The expected eternal instant of disorientation followed, and then they were through the Portal and emerging from the other side. For the first time in her life, Sharon Rinzler had stepped inside a Dungeon.
New Message:
Transit successful.
You are now entering a Dungeon!
Dungeon: Netherworld Manor
Level: 10
Next →
Inside, the space was every bit as dim as books and movies made it out to be, but even a documentary film couldn't quite capture how weird it felt in person. The chamber they stood inside was roughly square, with evidence of the crude tools that had been used to hew out the walls still evident. Faint lighting with no discernible source fell evenly over the room. And what it showed...
She took a pace forward, then another, barely noticing the way the echo of her footsteps on the polished hardwood floor broke the silence.
There were carvings on the walls.
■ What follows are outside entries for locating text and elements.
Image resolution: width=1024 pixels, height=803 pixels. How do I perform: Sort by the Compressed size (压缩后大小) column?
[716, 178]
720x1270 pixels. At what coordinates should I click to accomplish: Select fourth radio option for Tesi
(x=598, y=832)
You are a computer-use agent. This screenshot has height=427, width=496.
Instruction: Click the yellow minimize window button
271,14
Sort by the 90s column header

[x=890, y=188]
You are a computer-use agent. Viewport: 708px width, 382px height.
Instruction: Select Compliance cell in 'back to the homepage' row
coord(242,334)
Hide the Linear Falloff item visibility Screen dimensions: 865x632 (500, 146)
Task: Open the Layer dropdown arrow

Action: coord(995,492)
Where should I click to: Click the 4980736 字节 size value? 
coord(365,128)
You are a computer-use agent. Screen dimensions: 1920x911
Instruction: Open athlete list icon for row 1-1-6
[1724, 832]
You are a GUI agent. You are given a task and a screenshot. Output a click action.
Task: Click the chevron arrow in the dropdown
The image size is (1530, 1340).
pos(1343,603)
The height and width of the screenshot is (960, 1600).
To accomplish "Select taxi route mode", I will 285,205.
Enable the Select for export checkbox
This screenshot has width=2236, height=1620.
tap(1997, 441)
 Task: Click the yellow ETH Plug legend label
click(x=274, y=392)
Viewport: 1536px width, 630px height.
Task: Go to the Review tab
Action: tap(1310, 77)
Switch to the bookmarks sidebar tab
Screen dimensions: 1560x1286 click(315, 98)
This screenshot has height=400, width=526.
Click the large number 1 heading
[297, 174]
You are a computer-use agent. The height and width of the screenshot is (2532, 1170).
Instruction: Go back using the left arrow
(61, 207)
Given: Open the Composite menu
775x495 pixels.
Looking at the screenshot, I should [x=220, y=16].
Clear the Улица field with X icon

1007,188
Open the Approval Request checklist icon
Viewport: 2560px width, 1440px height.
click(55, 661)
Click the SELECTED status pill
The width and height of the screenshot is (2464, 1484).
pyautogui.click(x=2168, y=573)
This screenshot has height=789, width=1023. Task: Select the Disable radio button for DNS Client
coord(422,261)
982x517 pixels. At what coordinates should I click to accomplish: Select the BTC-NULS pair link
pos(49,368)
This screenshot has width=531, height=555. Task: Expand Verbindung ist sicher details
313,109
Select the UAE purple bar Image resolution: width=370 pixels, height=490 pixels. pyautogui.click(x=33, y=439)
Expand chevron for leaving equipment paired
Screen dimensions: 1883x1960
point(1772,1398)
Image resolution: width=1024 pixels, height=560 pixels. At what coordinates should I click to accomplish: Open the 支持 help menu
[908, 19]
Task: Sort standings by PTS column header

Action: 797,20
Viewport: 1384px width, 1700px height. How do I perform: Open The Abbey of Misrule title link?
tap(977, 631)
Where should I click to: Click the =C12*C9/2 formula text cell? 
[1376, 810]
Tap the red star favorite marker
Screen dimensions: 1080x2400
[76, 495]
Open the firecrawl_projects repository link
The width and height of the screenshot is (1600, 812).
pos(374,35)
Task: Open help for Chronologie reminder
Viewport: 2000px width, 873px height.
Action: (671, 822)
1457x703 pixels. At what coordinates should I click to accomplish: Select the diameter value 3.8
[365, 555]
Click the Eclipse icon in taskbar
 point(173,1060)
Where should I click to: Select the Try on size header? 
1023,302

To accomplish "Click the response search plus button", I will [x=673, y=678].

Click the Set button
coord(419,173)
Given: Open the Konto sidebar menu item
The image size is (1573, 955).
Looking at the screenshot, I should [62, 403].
Not just any carvings – there were words.
Words in English. And, below, in Spanish, and French, and what she was fairly certain was Latin, and some totally unfamiliar character set that vaguely resembled Amharic.
Her heart skipped a beat, and she checked to make sure the camera she wore was recording. Careers were going to be made today, she thought. Hypotheses about the system's nature that had been absurd speculation yesterday would become textbook teaching material tomorrow.
MY NAME IS DAMIEN LEMAIRE, began the first line as it traveled across the wall.
MI NOMBRE ES DAMIEN LEMAIRE, said the next beneath it, and then below that JE M'APPELLE DAMIEN LEMAIRE...
"...oh, shit," Naomi muttered.
"Oh. Shit," Sean agreed a moment later.
She turned to face the two. What was with that reaction?